**EXERCISE DESCRIPTION:** Go through the entries below and give the number of lines that have the string "agent", and only that.

**DATASET RECORDS:**
- - -

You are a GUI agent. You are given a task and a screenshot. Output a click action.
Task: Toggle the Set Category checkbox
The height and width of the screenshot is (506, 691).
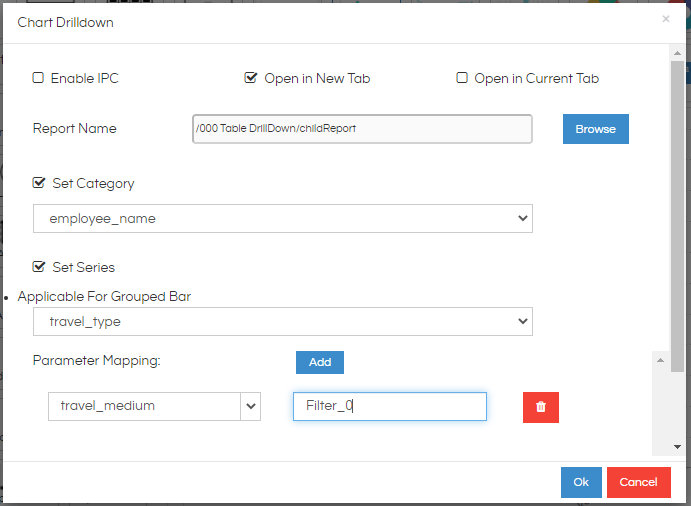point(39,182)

- - -

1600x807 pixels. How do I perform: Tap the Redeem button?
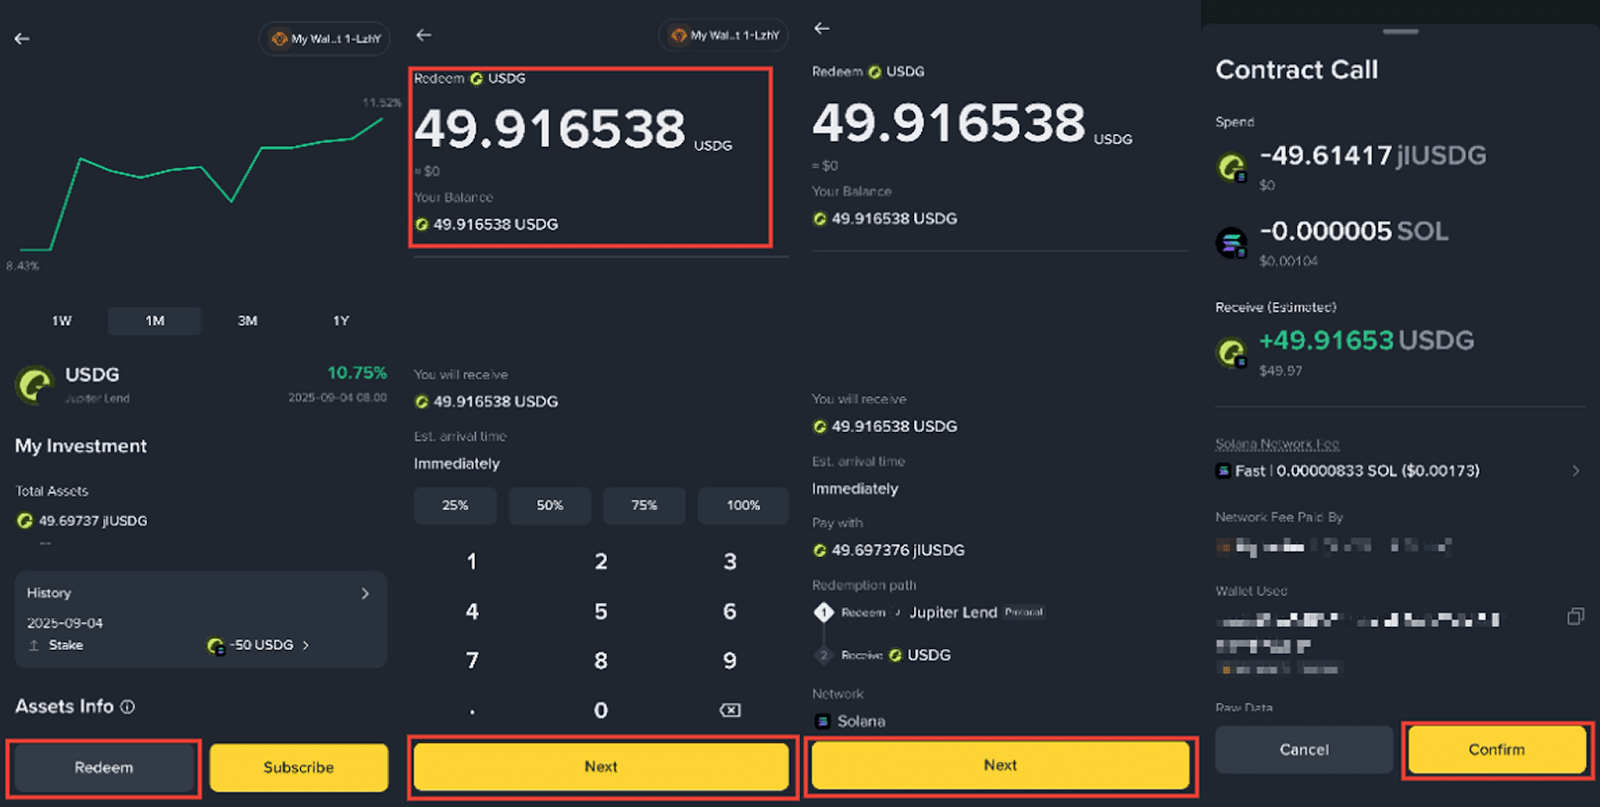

- - -

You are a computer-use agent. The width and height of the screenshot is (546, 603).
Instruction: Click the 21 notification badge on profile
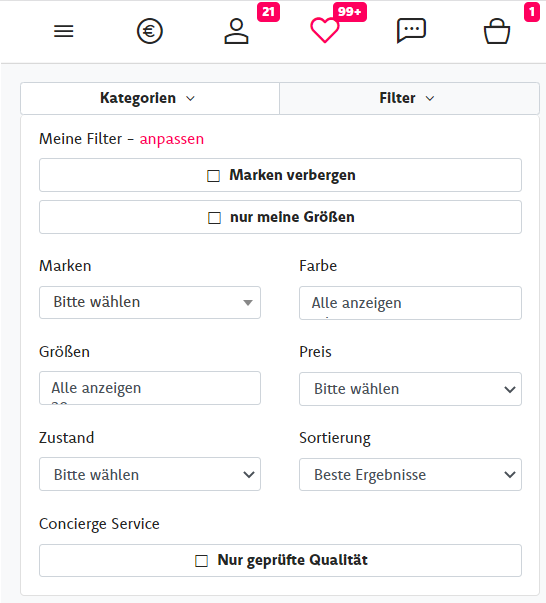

- - -

**EXERCISE ANSWER:** 2